◆ **WORK INSTRUCTION**
Everything from the line containing "Image resolution: width=2027" through the final line of the material is to be restated word for word, and only that.

◆ **RECORDS FOR THE TASK**
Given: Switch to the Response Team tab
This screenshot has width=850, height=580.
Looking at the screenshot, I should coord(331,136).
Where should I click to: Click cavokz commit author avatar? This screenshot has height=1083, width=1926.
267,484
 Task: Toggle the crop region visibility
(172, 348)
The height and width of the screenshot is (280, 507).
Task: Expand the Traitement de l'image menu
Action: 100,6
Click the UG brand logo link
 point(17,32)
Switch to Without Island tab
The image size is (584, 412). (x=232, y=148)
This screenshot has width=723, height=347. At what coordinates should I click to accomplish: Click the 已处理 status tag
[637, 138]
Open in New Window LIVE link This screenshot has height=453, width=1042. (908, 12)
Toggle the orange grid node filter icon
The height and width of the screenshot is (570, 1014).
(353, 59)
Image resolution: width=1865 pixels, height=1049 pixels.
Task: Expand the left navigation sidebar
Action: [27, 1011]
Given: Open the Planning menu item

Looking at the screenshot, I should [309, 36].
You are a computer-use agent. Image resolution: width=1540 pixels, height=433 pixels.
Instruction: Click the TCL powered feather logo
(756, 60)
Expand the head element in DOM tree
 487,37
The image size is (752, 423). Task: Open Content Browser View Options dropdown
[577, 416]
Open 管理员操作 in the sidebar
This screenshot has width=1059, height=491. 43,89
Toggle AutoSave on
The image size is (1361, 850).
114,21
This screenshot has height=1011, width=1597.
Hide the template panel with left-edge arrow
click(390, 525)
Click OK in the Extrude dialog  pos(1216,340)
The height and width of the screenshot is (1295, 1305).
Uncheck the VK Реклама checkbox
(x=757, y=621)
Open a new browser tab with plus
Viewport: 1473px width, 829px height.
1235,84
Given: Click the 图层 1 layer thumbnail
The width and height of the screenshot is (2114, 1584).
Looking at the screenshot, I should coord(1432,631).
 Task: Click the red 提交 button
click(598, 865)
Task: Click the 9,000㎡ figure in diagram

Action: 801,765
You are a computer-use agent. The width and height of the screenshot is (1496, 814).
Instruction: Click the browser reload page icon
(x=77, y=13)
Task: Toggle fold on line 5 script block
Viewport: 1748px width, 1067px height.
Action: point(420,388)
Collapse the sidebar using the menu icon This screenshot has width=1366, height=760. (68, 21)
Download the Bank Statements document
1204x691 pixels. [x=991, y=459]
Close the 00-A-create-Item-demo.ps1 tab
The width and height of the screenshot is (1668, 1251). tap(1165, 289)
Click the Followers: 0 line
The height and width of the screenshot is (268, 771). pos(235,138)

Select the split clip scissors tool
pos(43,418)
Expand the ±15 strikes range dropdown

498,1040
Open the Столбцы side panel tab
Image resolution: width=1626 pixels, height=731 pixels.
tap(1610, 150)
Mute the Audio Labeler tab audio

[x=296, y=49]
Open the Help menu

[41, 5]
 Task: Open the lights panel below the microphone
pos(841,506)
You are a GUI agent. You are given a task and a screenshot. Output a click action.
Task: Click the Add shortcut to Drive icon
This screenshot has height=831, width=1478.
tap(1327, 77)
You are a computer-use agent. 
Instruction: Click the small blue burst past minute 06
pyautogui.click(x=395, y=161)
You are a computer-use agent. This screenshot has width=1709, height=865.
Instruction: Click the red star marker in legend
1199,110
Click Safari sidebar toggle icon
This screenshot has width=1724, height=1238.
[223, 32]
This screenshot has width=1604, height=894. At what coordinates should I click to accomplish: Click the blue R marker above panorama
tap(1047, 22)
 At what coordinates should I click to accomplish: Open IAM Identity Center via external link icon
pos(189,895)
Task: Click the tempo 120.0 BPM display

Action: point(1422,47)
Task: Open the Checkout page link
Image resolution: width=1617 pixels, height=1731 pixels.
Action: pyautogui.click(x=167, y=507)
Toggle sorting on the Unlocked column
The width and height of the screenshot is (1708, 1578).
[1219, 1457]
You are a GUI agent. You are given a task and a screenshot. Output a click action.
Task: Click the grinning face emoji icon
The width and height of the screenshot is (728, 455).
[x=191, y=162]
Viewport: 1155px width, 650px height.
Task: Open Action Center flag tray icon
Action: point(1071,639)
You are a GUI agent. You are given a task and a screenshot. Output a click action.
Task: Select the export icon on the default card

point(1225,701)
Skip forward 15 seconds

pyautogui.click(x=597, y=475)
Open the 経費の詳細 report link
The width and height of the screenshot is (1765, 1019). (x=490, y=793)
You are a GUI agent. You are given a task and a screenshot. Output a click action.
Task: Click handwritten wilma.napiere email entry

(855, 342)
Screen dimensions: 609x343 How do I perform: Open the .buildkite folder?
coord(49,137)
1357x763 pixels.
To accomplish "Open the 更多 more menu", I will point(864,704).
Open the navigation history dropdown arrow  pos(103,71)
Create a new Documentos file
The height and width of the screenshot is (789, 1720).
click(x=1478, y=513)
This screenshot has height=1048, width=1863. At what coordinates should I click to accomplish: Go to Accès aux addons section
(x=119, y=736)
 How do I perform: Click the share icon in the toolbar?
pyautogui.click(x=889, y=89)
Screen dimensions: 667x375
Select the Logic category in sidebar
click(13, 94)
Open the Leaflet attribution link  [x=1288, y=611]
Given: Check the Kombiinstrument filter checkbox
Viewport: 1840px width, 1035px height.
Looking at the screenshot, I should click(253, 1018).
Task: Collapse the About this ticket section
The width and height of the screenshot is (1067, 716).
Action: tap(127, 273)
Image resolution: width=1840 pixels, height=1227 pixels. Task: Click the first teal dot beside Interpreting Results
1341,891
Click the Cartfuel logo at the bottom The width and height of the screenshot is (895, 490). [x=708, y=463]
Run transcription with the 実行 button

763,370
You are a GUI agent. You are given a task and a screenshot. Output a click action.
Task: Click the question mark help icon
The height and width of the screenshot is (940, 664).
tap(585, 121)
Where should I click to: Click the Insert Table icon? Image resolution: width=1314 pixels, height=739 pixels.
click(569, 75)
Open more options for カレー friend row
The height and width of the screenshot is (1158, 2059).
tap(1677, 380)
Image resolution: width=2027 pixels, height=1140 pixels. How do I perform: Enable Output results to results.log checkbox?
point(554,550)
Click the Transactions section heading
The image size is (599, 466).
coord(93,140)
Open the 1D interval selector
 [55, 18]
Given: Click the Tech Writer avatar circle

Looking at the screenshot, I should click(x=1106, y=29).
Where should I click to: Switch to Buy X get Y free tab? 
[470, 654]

◆ **SOLUTION TO THIS EXERCISE**
Image resolution: width=2027 pixels, height=1140 pixels. How do I perform: Enable Output results to results.log checkbox?
point(554,550)
Click the Transactions section heading
The image size is (599, 466).
coord(93,140)
Open the 1D interval selector
 [55, 18]
Given: Click the Tech Writer avatar circle

Looking at the screenshot, I should click(x=1106, y=29).
Where should I click to: Switch to Buy X get Y free tab? 
[470, 654]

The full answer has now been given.